-- Exercise --
Set down the records once more, please, exactly and with the pictures left out.

-------- Exercise data --------

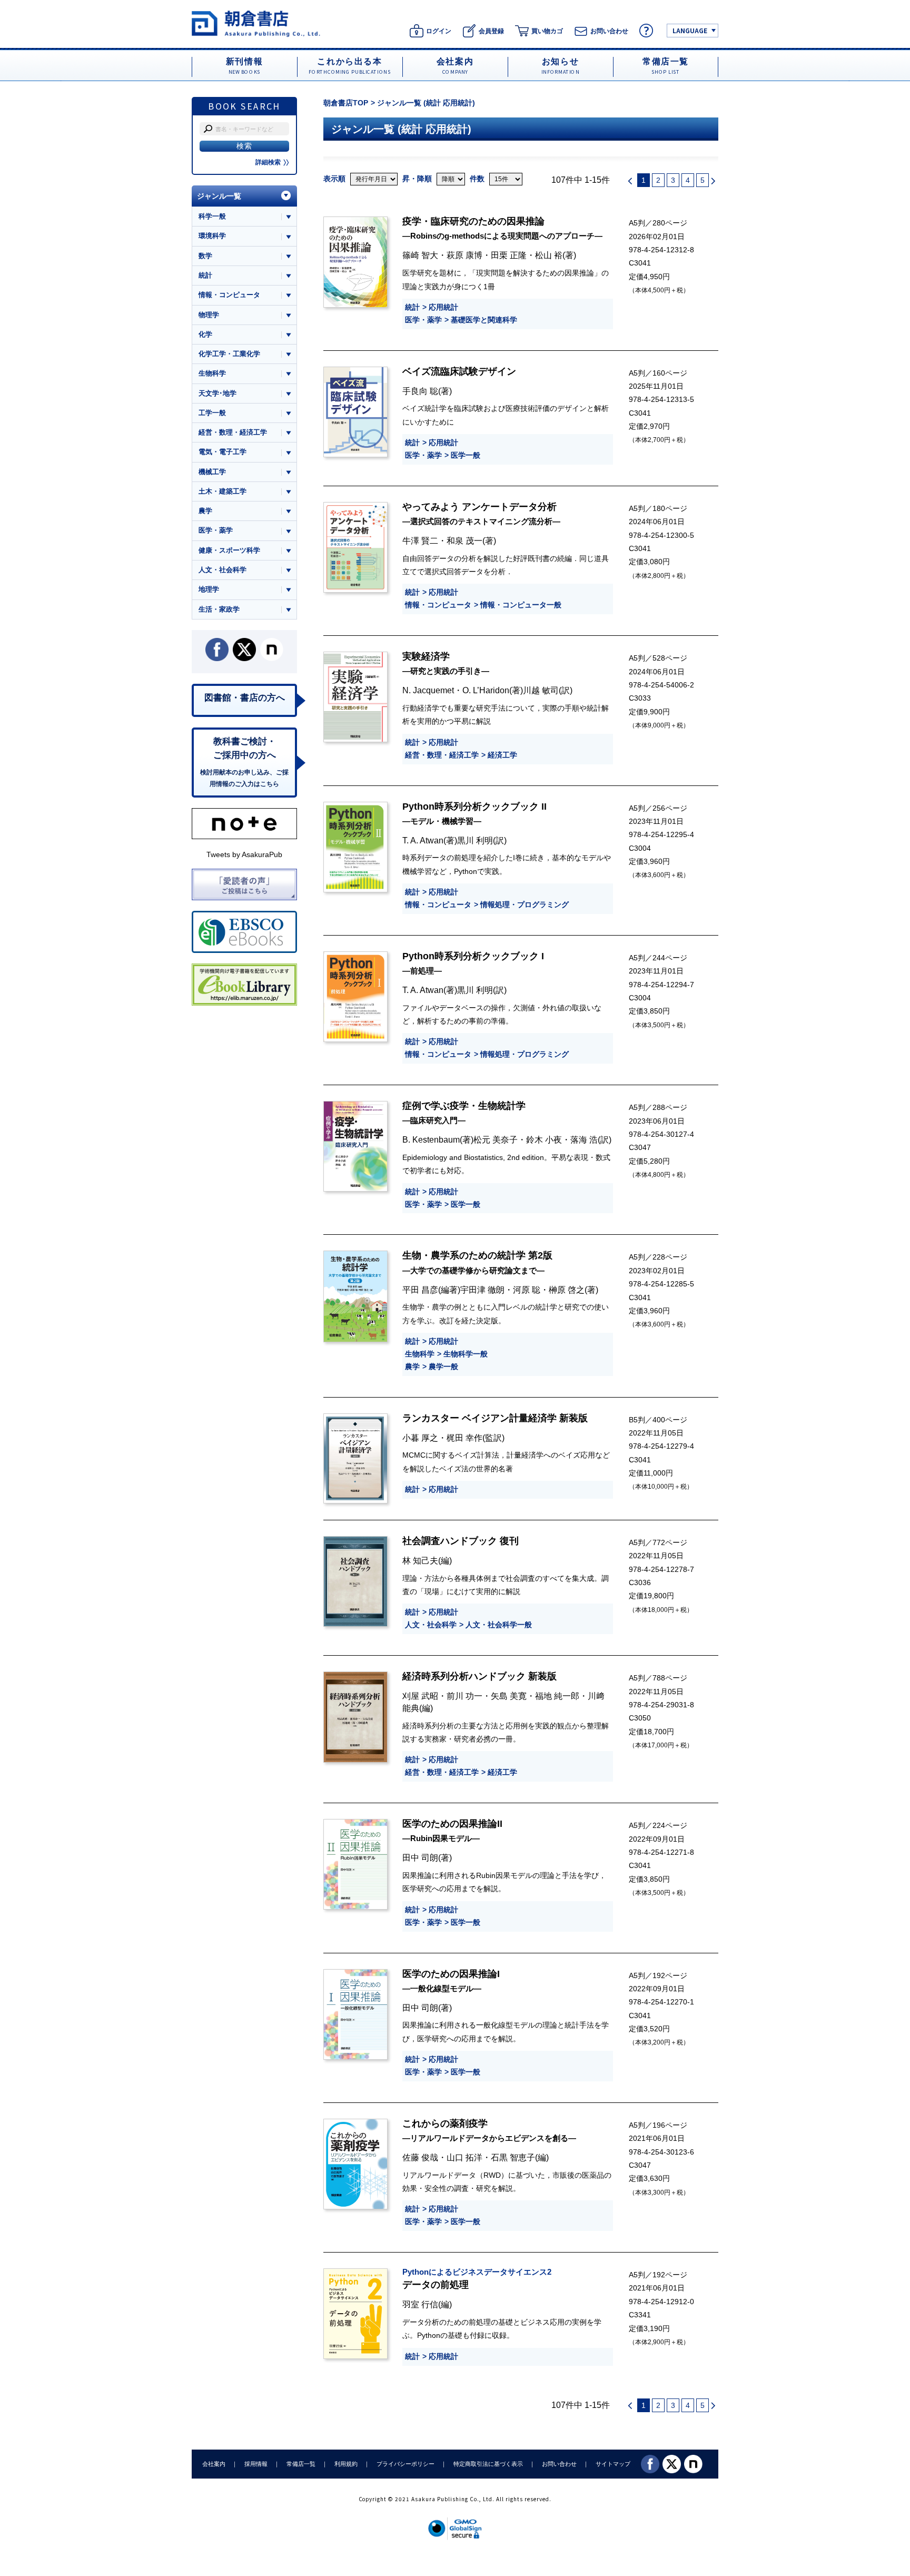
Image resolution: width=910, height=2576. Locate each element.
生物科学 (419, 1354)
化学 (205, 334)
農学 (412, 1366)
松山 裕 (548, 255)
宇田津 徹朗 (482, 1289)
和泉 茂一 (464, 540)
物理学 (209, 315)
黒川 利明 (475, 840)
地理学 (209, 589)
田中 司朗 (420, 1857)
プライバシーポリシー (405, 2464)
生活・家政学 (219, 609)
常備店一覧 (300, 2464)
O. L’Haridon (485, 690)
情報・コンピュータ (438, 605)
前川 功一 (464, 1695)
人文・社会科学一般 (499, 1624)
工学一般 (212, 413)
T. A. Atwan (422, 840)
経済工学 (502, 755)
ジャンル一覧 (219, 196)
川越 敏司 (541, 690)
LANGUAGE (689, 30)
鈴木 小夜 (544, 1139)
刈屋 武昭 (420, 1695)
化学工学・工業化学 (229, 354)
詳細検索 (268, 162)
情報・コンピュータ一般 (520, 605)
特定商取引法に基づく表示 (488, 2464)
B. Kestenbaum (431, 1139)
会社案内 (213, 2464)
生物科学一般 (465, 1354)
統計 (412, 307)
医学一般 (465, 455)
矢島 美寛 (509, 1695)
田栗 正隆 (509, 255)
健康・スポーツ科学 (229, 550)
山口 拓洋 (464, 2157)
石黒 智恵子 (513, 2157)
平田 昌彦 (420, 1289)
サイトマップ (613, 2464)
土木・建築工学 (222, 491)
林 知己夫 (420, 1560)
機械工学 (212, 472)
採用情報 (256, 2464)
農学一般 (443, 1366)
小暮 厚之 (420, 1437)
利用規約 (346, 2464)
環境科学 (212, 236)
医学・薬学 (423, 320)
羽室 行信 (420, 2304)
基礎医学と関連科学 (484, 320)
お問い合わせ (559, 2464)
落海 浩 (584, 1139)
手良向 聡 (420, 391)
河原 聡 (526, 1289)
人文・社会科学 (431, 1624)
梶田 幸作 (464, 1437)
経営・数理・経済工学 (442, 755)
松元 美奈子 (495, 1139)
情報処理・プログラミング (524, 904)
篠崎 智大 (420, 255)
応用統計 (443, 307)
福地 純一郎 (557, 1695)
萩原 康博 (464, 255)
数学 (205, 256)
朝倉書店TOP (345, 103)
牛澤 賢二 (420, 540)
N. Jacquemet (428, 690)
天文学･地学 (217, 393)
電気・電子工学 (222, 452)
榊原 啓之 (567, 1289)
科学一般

--------

-- Task answer --
Image resolution: width=910, height=2576. Locate each element.
生物科学 (419, 1354)
化学 (205, 334)
農学 (412, 1366)
松山 裕 (548, 255)
宇田津 徹朗 (482, 1289)
和泉 茂一 (464, 540)
物理学 (209, 315)
黒川 利明 (475, 840)
地理学 (209, 589)
田中 司朗 (420, 1857)
プライバシーポリシー (405, 2464)
生活・家政学 (219, 609)
常備店一覧 (300, 2464)
O. L’Haridon (485, 690)
情報・コンピュータ (438, 605)
前川 功一 (464, 1695)
人文・社会科学一般 (499, 1624)
工学一般 (212, 413)
T. A. Atwan (422, 840)
経済工学 (502, 755)
ジャンル一覧 (219, 196)
川越 敏司 (541, 690)
LANGUAGE (689, 30)
鈴木 小夜 (544, 1139)
刈屋 武昭 (420, 1695)
化学工学・工業化学 (229, 354)
詳細検索 (268, 162)
情報・コンピュータ一般 (520, 605)
特定商取引法に基づく表示 (488, 2464)
B. Kestenbaum (431, 1139)
会社案内 (213, 2464)
生物科学一般 (465, 1354)
統計 (412, 307)
医学一般 (465, 455)
矢島 美寛 (509, 1695)
田栗 正隆 (509, 255)
健康・スポーツ科学 (229, 550)
山口 拓洋 (464, 2157)
石黒 智恵子 (513, 2157)
平田 昌彦 (420, 1289)
サイトマップ (613, 2464)
土木・建築工学 (222, 491)
林 知己夫 (420, 1560)
機械工学 (212, 472)
採用情報 (256, 2464)
農学一般 (443, 1366)
小暮 厚之 (420, 1437)
利用規約 (346, 2464)
環境科学 (212, 236)
医学・薬学 (423, 320)
羽室 行信 (420, 2304)
基礎医学と関連科学 (484, 320)
お問い合わせ (559, 2464)
落海 浩 (584, 1139)
手良向 聡 (420, 391)
河原 聡 (526, 1289)
人文・社会科学 (431, 1624)
梶田 幸作 (464, 1437)
経営・数理・経済工学 (442, 755)
松元 美奈子 (495, 1139)
情報処理・プログラミング (524, 904)
篠崎 智大 (420, 255)
応用統計 (443, 307)
福地 純一郎 (557, 1695)
萩原 康博 (464, 255)
数学 (205, 256)
朝倉書店TOP (345, 103)
牛澤 賢二 (420, 540)
N. Jacquemet (428, 690)
天文学･地学 (217, 393)
電気・電子工学 (222, 452)
榊原 啓之 (567, 1289)
科学一般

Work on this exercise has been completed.